TASK GOAL
Reproduce verbatim the portion of the passage on Phineas Finn that opens with the words "Phineas Finn is" and closes with "the learning process.".

Phineas Finn is the focal point of the story as he embarks on a career in the service of the nation as a Member of Parliament. Phineas appears as an impressionable young Irishman, whose charm and gift for pleasant conversation bring him opportunities that push his capacity for maintaining focus. He is several grades advanced beyond the stage of the hobbledehoy portrayed by Trollope in Johnny Eames of the Barsetshire series, but he is still learning the ways of the world. And so we learn the ways of Phineas's world as he endures the inconveniences and embarrassments of the learning process.
One could do worse than to use this novel as a textbook on the English Constitution. We follow Phineas through election to Parliament from two different boroughs, we observe the protocols and courtesies in the House of Commons, we see his landlord participate in a riot, we meet with the Cabinet, and we see governments formed, dissolved, and replaced.
Through all this Phineas pursues his career with ambition and charm. The men like him, and the women love him. He makes love to four of the women, including his childhood sweetheart, with varying results. A clandestine duel on a beach in Belgium, ending as happily as any duel can, is the central event of the story, after which our hero shrugs and marches on.
The first to refuse Phineas is Lady Laura Standish. One of Trollope's strong women, she sublimates her political interests and ambitions into a vicarious interest in Phineas's career. Though she is in love with him, they are both poor, and she decides to accept marriage to a wealthy Scot with a large home place in the country and a promising career in Parliament. Unfortunately for Laura, his unbending religious scruples destroy the marriage, affording us insights into the institution of marriage in Victorian times. Eventually she flees to Dresden to escape his lawful demand that she live in the same house with him.
Violet Effingham, beautiful and witty, also refuses a later offer of marriage. She rebels against the oppressive guardianship of her aunt, Lady Baldock, and she is too strong-willed to go along with marriage to Lord Chiltern at the first attempt, having the audacity to propose to him that he pursue a gainful occupation. Violet was shortchanged in the BBC production of The Pallisers, in which the strength of her character is sacrificed to the abbreviating demands of film making.
Madame Max Goesler figures in several of the novels as a friend to Lady Glencora and to the Duke of Omnium. Representing the foreign element in the story (and one of the few foreigners whom he presents in a favorable light), she is a wealthy young widow from Vienna, given to making innocent observations about some of the curious English customs. She attracts the elderly Duke of Omnium, who offers to marry her. Lady Glencora fears that this could lead to the birth of a son to the Duke, knocking her little son out of the line of succession to the Duke, and her interview with Madame Max is rather one-sided. Lady Glencora protests that a seventy year old Duke of Omnium "may not do as he pleases, as may another man."
Madame Max replies that his Grace should be allowed to try that question, but she puts this matter aside to assert that she would not degrade any man whom she should marry. On the other hand, she would not willingly do him any injury, and she assures Lady Glencora that her fears for her son are premature—unless Lady Glencora's arguments should drive her to marrying the Duke just to prove she is wrong. "But you had better leave me to settle the matter in my own bosom. You had indeed."

AVAILABLE DATA
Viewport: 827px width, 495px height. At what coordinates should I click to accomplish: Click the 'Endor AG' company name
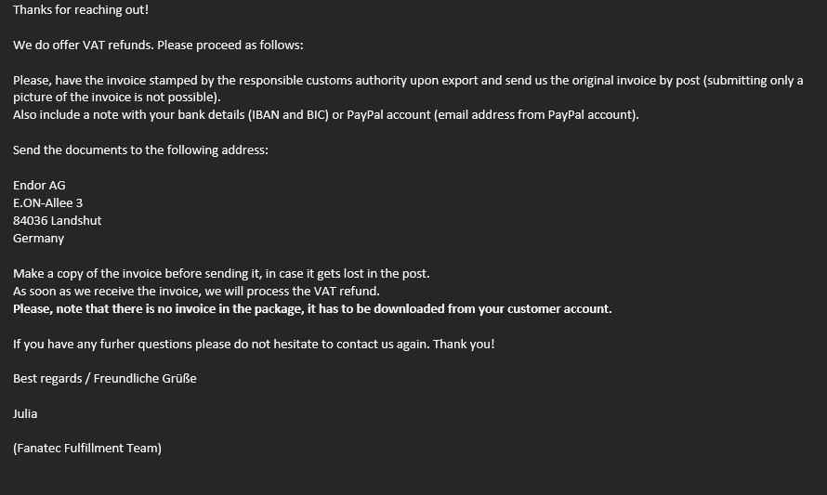(39, 186)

EXPECTED ANSWER
Phineas Finn is the focal point of the story as he embarks on a career in the service of the nation as a Member of Parliament. Phineas appears as an impressionable young Irishman, whose charm and gift for pleasant conversation bring him opportunities that push his capacity for maintaining focus. He is several grades advanced beyond the stage of the hobbledehoy portrayed by Trollope in Johnny Eames of the Barsetshire series, but he is still learning the ways of the world. And so we learn the ways of Phineas's world as he endures the inconveniences and embarrassments of the learning process.